Submacular hemorrhage (SMH) can lead to devastating visual loss in patients with age-related macular degeneration. We retrospectively evaluated the surgical outcomes of vitrectomy with subretinal injection of tissue plasminogen activator, bevacizumab, and air in 13 cases. Visual prognosis, anatomical results obtained with optical coherence tomography (OCT), and their correlations were investigated. We analyzed OCT parameters including SMH height, pigment epithelial detachment (PED) height and width, and status of ellipsoid zone (EZ) line. Complete displacement of SMH was achieved in 12 eyes. At 3 months post-surgery, best-corrected visual acuity (BCVA) and SMH height exhibited significant improvements (P < 0.01). In eyes with preoperative SMH height < 300 µm and a detectable EZ line, BCVA was significantly improved at as early as 1 month, whereas the remaining eyes exhibited visual improvements only at 3 months.
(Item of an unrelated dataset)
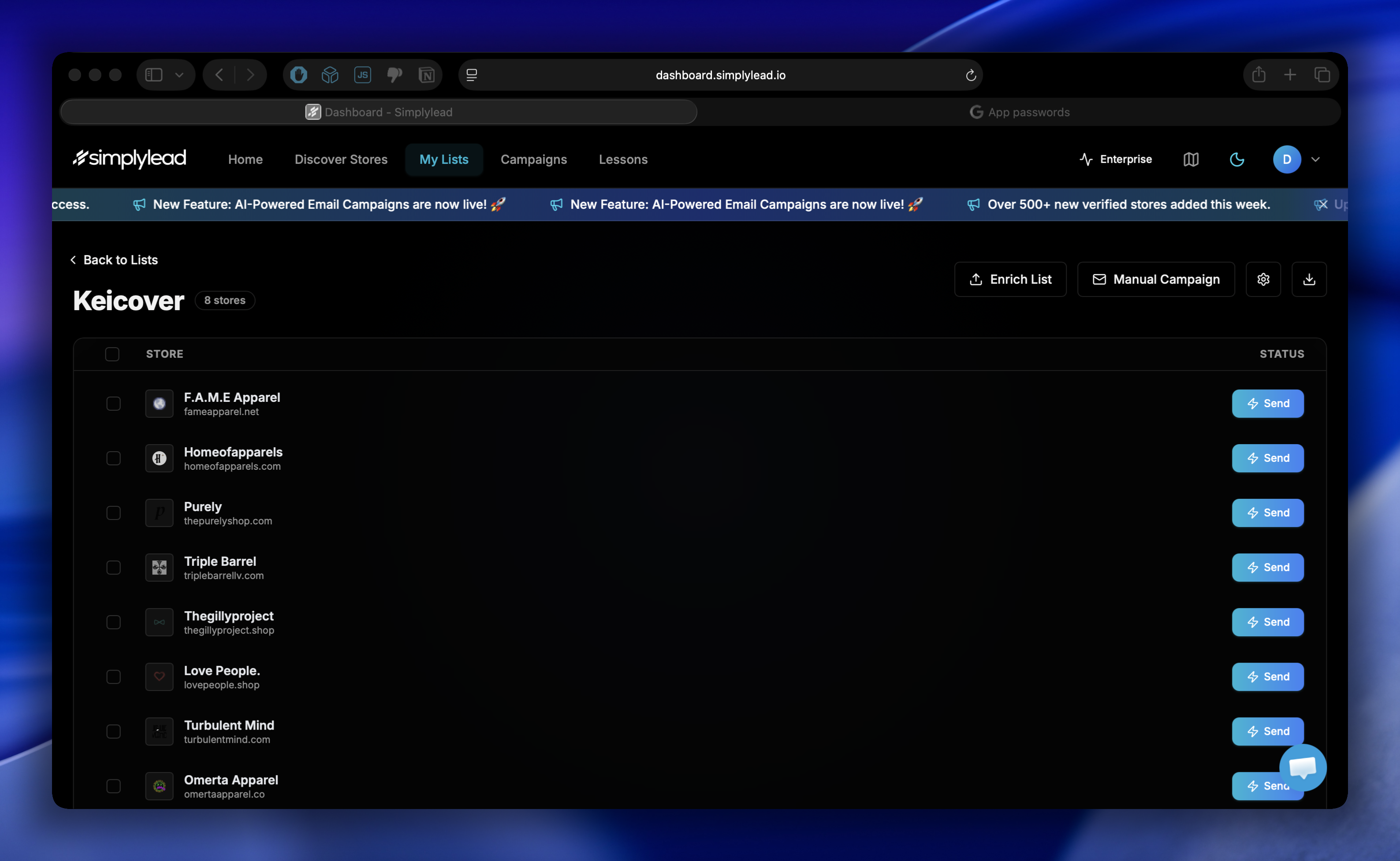Check the F.A.M.E Apparel store checkbox
Image resolution: width=1400 pixels, height=861 pixels.
113,403
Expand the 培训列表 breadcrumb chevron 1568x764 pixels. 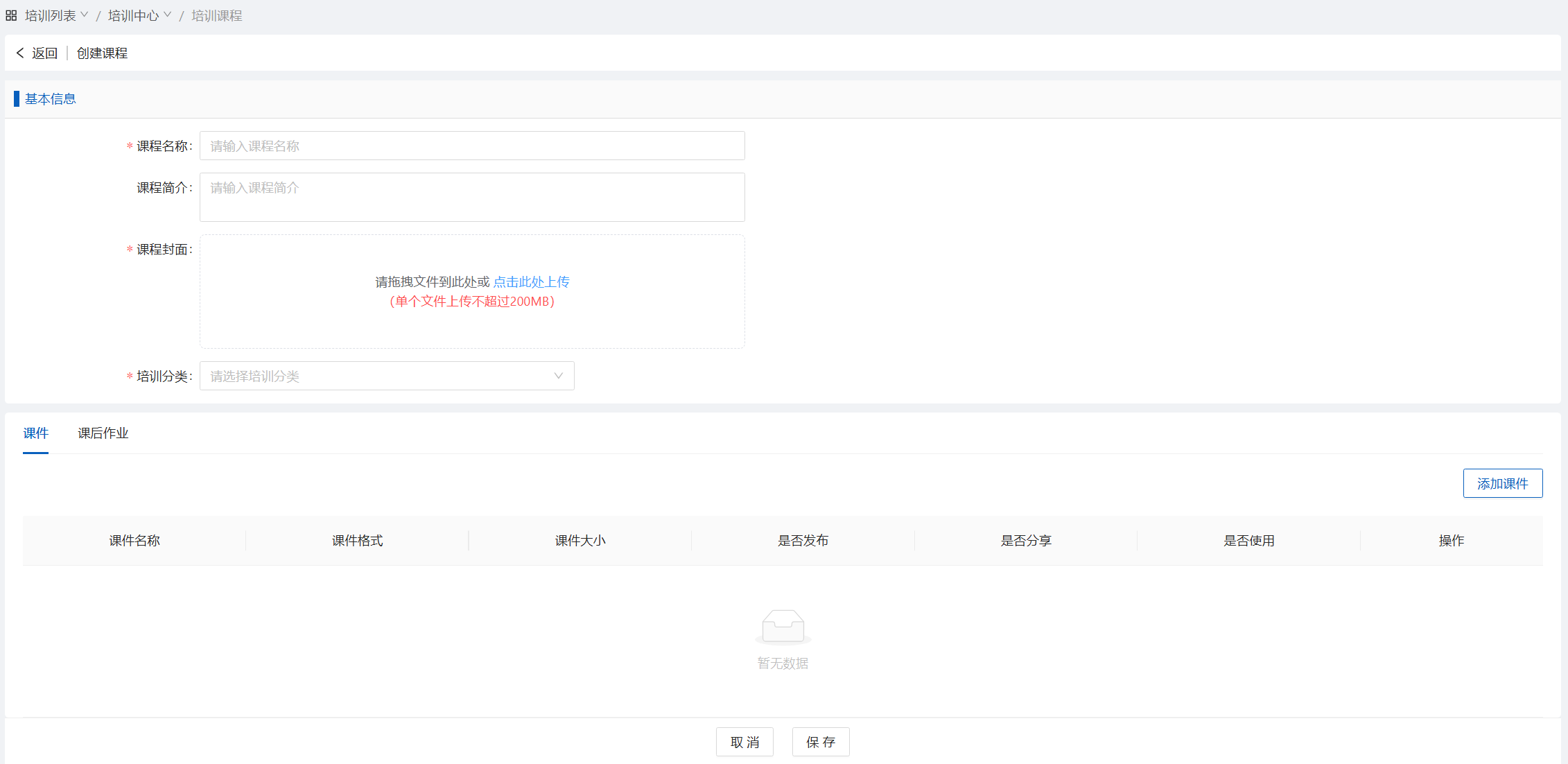point(85,15)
Postoperative BCVA positively correlated with preoperative BCVA (r = 0.86, P < 0.005), and negatively correlated with SMH size (r = 0.69, P < 0.01) and PED height (r = 0.58, P < 0.05) and width (r = 0.67, P < 0.05). Multivariate analyses confirmed preoperative BCVA as the predominant factor associated with postoperative BCVA (β = 1.093, P < 0.05). In conclusion, significant improvements in BCVA and anatomical findings can be achieved with our reported surgical technique. Preoperative OCT findings may influence the duration required for visual improvements.